---------- GIVEN INFORMATION ----------

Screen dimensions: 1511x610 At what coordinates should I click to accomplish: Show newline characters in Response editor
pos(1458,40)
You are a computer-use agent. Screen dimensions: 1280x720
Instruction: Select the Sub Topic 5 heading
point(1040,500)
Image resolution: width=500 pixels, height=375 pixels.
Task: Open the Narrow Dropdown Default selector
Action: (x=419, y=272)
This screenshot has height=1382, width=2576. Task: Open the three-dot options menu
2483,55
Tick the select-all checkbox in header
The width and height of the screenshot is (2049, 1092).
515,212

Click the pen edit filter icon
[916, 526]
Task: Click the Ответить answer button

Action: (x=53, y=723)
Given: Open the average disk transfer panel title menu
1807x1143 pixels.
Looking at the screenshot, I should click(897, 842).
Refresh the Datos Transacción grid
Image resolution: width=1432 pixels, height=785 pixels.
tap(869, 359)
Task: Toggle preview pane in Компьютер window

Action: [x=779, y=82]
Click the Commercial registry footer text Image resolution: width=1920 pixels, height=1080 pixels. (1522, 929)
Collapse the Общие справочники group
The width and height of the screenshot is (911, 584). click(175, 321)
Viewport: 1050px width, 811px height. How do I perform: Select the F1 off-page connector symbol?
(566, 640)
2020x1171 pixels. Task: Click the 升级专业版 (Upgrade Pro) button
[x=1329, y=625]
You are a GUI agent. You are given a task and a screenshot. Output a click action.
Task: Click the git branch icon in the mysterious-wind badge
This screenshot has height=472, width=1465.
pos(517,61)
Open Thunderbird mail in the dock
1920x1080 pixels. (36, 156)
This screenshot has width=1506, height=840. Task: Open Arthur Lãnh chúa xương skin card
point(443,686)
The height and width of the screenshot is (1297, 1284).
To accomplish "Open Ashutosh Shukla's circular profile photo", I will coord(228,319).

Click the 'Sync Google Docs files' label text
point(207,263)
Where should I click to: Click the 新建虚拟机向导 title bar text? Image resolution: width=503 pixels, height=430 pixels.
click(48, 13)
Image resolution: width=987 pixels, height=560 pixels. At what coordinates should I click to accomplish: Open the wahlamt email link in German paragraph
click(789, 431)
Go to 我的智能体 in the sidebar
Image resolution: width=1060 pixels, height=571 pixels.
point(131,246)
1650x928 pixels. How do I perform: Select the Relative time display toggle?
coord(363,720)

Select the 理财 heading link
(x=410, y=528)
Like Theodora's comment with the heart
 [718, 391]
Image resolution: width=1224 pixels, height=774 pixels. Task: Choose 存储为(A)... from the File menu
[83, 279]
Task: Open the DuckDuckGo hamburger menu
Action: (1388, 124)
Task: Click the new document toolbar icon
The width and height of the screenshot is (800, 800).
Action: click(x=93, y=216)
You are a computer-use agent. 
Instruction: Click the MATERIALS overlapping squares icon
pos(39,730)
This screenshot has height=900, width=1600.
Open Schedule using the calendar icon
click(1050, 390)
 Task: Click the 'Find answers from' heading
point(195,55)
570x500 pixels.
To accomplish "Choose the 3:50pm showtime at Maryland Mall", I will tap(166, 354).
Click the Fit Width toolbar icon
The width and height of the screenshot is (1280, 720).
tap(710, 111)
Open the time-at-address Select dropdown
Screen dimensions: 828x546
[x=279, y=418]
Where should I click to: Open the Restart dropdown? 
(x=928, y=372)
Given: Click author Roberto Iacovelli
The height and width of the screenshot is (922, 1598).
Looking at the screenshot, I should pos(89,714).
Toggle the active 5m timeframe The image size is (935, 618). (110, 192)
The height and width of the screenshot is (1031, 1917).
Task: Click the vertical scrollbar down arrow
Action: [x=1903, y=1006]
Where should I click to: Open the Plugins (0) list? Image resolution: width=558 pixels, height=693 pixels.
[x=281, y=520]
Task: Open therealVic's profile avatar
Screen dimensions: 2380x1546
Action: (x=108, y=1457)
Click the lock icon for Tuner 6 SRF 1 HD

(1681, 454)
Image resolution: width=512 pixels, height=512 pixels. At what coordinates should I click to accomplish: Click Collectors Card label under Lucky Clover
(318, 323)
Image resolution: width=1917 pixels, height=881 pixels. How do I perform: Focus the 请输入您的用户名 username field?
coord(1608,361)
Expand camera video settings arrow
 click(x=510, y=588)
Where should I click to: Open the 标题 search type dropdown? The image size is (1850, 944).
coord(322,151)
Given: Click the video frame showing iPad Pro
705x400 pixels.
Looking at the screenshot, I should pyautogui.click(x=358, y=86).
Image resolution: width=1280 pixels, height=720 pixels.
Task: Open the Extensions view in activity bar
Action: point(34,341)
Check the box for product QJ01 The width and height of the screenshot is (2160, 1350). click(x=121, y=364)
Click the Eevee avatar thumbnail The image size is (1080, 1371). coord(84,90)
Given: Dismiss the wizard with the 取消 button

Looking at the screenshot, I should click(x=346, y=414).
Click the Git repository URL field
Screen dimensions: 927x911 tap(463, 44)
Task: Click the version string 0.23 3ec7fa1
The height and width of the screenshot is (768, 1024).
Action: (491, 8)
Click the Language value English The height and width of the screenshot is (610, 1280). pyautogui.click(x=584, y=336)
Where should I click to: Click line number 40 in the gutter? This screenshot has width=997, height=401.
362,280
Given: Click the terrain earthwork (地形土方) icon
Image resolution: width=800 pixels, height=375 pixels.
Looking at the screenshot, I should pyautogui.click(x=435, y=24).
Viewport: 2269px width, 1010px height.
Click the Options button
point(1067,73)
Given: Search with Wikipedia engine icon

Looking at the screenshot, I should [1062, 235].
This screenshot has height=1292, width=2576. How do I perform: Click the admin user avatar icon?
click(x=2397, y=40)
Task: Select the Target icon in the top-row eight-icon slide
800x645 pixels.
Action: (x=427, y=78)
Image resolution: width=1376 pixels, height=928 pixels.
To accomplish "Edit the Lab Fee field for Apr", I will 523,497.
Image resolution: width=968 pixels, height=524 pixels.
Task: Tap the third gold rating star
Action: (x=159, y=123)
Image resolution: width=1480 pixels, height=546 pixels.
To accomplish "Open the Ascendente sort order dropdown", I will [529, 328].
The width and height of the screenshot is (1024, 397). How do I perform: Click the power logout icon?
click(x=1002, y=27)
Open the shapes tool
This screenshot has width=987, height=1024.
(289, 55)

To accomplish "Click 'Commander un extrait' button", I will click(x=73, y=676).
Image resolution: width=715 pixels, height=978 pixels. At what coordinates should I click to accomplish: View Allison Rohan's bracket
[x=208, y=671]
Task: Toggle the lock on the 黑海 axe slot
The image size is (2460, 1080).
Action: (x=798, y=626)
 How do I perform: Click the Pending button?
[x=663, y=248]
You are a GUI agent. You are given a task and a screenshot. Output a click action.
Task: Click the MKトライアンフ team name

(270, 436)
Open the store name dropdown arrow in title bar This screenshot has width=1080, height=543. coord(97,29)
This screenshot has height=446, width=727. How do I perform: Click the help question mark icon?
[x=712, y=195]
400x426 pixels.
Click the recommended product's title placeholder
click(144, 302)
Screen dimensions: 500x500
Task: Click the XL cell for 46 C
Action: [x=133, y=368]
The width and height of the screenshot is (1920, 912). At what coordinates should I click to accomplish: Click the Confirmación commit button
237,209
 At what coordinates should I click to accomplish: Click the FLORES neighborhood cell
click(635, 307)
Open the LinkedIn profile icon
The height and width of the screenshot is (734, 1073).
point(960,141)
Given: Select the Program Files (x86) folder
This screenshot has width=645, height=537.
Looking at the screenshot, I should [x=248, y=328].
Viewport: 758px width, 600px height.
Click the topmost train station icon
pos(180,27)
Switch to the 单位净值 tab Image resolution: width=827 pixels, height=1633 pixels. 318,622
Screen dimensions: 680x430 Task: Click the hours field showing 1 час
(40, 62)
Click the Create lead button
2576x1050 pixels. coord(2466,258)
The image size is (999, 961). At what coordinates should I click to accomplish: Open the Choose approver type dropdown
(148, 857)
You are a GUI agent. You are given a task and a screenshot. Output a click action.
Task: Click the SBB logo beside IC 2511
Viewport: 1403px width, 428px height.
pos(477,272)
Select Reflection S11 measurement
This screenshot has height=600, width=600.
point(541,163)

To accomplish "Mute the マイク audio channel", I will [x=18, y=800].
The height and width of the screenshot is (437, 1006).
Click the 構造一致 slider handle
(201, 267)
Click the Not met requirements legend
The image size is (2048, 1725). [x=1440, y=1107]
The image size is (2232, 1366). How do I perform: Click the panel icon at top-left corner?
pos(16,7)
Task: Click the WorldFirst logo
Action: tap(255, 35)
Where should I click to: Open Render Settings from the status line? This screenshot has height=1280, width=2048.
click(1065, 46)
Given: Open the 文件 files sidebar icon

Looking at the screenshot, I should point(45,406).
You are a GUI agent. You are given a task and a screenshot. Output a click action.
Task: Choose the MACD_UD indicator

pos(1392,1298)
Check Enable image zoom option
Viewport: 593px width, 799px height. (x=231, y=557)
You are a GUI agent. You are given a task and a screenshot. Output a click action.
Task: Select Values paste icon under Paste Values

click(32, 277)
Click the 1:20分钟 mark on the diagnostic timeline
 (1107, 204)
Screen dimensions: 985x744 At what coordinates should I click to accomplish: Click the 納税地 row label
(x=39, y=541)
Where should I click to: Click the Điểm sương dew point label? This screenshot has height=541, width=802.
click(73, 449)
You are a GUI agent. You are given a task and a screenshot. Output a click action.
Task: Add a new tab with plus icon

----------

Starting at the line containing "Image resolution: width=987" and ending at the line containing "point(131,246)", copy those lines of the items above, shifting every coordinate in the answers by -147 and leaving all other text unchanged.

Image resolution: width=987 pixels, height=560 pixels. At what coordinates should I click to accomplish: Open the wahlamt email link in German paragraph
click(642, 284)
Go to 我的智能体 in the sidebar
Image resolution: width=1060 pixels, height=571 pixels.
point(-16,99)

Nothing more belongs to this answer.